EXTRAIT:
++++++++++

INTERVIEW. Ladislas Lozano, ex-entraîneur de Calais 2000, raconte l'épopée en Coupe de France, les anecdotes, l'après...

Ladislas Lozano a accepté de revenir sur le terrain des premiers exploits de l’équipe de Calais qu’il dirigeait en 2000. Une balade sur la pelouse du stade Julien-Denis et surtout l’occasion d’échanger sans langue de bois sur cette épopée. 20 ans après, les anecdotes fusent.

Echarpe du CRUFC autour du cou, Ladislas Lozano (67 ans) retrouve le stade Julien-Denis pour la première fois depuis son départ de Calais en 2001.  « Nous voilà 20 ans en arrière », dit l’ancien entraîneur comme pour cacher son émotion. Il balade son regard, à la recherche de repères. Une des tribunes a disparu. « Je me demande si je ne me suis pas trompé de stade ! Je me revois ici, mais beaucoup de choses ont évolué ».

++++++++++

Entrées conservées d'une collection:
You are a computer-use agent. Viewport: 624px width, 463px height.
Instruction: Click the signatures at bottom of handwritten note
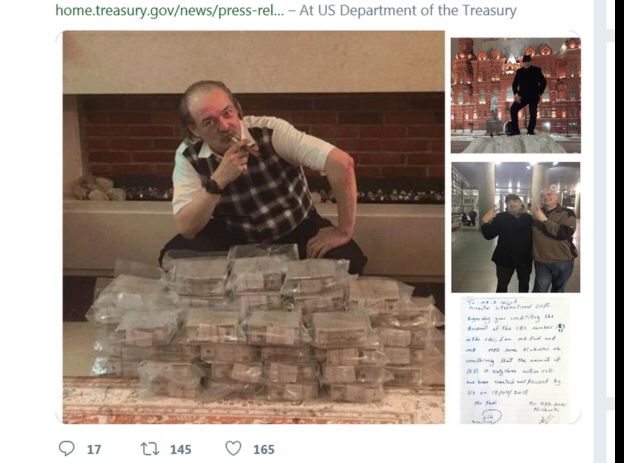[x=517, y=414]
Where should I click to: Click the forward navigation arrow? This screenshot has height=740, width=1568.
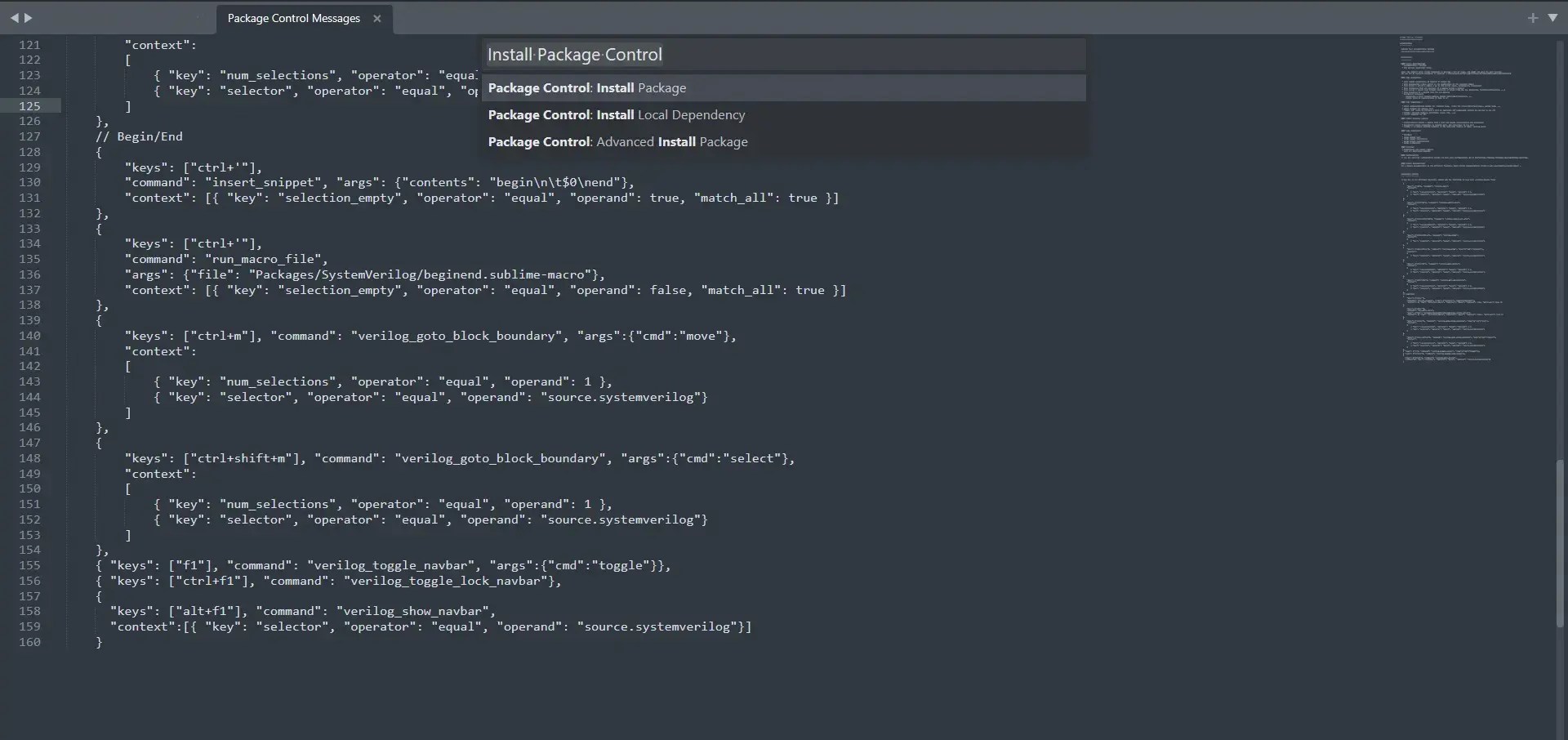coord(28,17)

++++++++++

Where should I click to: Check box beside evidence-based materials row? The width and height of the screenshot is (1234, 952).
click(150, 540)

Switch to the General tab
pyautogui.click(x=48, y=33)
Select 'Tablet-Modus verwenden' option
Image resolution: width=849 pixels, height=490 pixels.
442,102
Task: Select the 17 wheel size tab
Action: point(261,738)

++++++++++

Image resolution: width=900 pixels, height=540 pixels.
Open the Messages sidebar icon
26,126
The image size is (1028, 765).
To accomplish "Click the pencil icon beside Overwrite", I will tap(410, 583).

++++++++++

CONSIGNE:
D'après l'interview, depuis quand Ladislas Lozano n'était-il pas revenu au stade Julien-Denis ? Répondez en une phrase, s'il vous plaît.

EXERCICE CORRIGÉ:
Il n'y était pas revenu depuis son départ de Calais en 2001.